うわあ。これではどうしたって「Seeds Oriented」な話にしか見えないではないか。

ものごというのは「それが儲かるか」でも「それが正しいか」でもなく、「それが出来るか」ということが根本だということ。
技は銭より強し!? – 404 Blog Not Found

わざわざSumibiとかいうものにまでエントリ中で触れているので、ますますそんな気にさせられる。

これって一体誰が使うことを想定してるの?? 「世界の果てから漢字変換」なんて書いてあるところを見ると海外出張中の日本人? 出張するときだって日本語OSの入った自分のPCを持っていくんじゃないの? 10年以上PC使っているけどIMEが完全にお釈迦になったことなんていっぺんもないんだけど? 電圧かなんかの関係で海外ではすぐPC壊れちゃうの? 年間に何人くらいの日本人が 「世界の果て」になんかまで海外出張して、そのうちどれくらいの頻度でIMEが駄目になるわけ? それともConferenceかなんかに出席した際にあちらさんのPCしかなかったときのため? なんでそこに自分のPC持っていかないわけ? あちらでPCを買う羽目になったとしても、最初からバックアップしたCD-Rを数枚持っていけばいいだけの話なんじゃないの? 「南米をバイクで縦断して」いるような人相手にビジネスになるの?
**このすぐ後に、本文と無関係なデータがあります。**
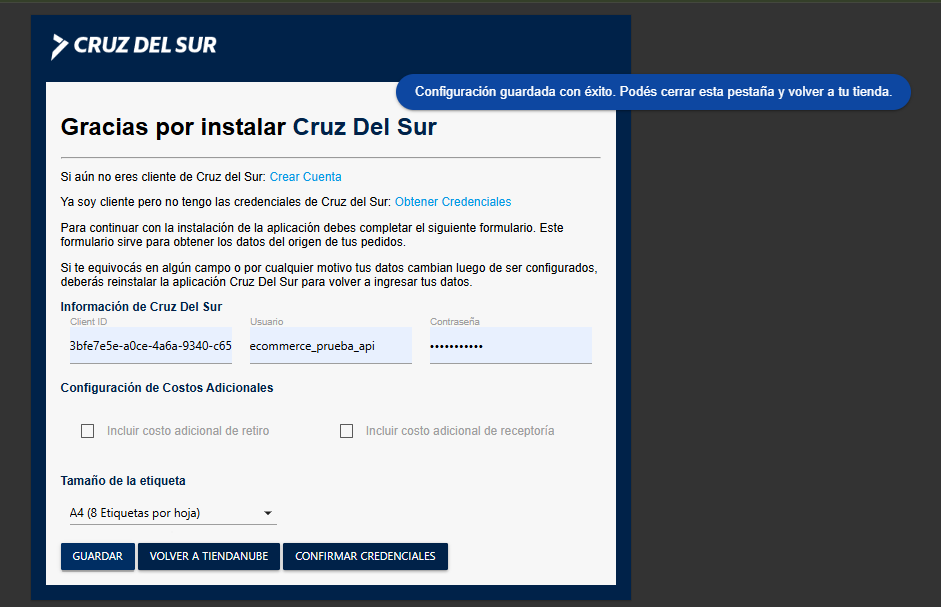The image size is (941, 607).
Task: Click the 'Información de Cruz Del Sur' heading
Action: (x=141, y=307)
製品やサービスそのものを否定しているわけではない。「Needs」の話が欠落していると言っているのだ。
少しは相手の心理も読もうよ。投資する方にとっては「それが儲かるか」が第一だし、「それが正しいか」なんてそもそもの前提条件だ。
(いや、別にSumibiが資金調達しているかどうかなんて知らないし、そもそもサイトにVC向けの説明を書くわけもない事を承知で例題として使わせてもらった。だって何故か同じエントリ内にあるんだもん。その秘密については後で触れる。)

今の時点でYouTubeを成功例として取り上げるのは簡単だが、あのJohn Doerrだって、その昔ペン・コンピューティングとやらで大失敗したではないか。これこそ「Seeds Oriented」の典型。PDAなんかより普通の手帳の方がよっぽど便利。入力も楽だし少なくとも床に落としたって壊れない。

だから「VCの評判も上々」という部分も、それって単なる社交辞令だったんじゃないの? と思えてしまう。
本当に面白いと思ったならおカネ出してるよ。

日本におけるVCの状況というのは、悲しいかな、まだまだこの程度である。金そのものはだいぶ集まるようになった。問題はそれをいつ投入するかで、遅すぎるものがほとんどなのだ。

VCがSeedsにカネを出さんでどーすんのという、よくあるGEEKの愚痴にしか聞こえないんだけど、どうもおかしい。

よく読むとこのエントリは前半と後半部分が繋がっていない。前半が作り手のMotivationについてであるのに対して、後半は友達の会社が資金調達に失敗したという話に過ぎない。考えてみればこれらは全く別次元の話だ。

この人、頭がいいから実はVCに断られた原因が「Seeds Oriented」にある事を見抜いてしまっているのてばないか。だからこそ無意識のうちに本来は関係のない前半部分を付け加えてしまい、「語るに落ちる」状態となってしまったのだ。仮に「Seeds」がピカ一で「Needs」もしっかり把握できているのに、単に売上高が立ってていないことから断られたのであれば、そのVCが後で損(機会損失)を蒙るだけの話なんだから、ばーかばーか、で終わる話であって、何も「『それが出来るか』ということが根本だ」なんて書く必要はない。

Sumibiに触れたのも偶然ではなく、まさに身近にあった「Seeds Oriented」の典型例であったからであろう。